(Records)
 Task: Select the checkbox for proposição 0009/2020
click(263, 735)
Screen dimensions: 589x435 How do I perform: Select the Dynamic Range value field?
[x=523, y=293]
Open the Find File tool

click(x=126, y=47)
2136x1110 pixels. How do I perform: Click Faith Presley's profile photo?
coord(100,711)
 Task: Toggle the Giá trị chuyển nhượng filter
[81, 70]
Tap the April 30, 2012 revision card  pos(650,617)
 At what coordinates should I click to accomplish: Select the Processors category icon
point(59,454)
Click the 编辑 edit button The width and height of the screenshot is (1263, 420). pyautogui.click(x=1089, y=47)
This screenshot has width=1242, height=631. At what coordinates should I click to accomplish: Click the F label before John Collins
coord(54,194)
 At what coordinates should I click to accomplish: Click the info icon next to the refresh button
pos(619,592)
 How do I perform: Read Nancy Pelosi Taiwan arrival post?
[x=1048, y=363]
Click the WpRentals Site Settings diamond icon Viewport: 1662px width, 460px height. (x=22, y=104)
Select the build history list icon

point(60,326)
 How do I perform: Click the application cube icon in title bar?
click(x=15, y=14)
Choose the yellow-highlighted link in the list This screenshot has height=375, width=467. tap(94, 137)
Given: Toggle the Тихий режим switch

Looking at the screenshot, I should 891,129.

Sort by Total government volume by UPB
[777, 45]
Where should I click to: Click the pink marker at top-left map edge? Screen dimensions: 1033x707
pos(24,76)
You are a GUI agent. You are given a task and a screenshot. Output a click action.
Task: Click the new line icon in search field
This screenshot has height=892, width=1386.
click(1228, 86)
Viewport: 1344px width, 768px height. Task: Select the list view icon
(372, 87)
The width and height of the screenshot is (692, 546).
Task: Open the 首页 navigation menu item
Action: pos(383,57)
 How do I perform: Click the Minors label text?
(End Records)
#### [What needs to be done]
In the listing above, find the line with "Sort by Total government volume by UPB" and set down that line and all after it exactly, through the final line.

#### [Task response]
Sort by Total government volume by UPB
[777, 45]
Where should I click to: Click the pink marker at top-left map edge? Screen dimensions: 1033x707
pos(24,76)
You are a GUI agent. You are given a task and a screenshot. Output a click action.
Task: Click the new line icon in search field
This screenshot has height=892, width=1386.
click(1228, 86)
Viewport: 1344px width, 768px height. Task: Select the list view icon
(372, 87)
The width and height of the screenshot is (692, 546).
Task: Open the 首页 navigation menu item
Action: pos(383,57)
 How do I perform: Click the Minors label text?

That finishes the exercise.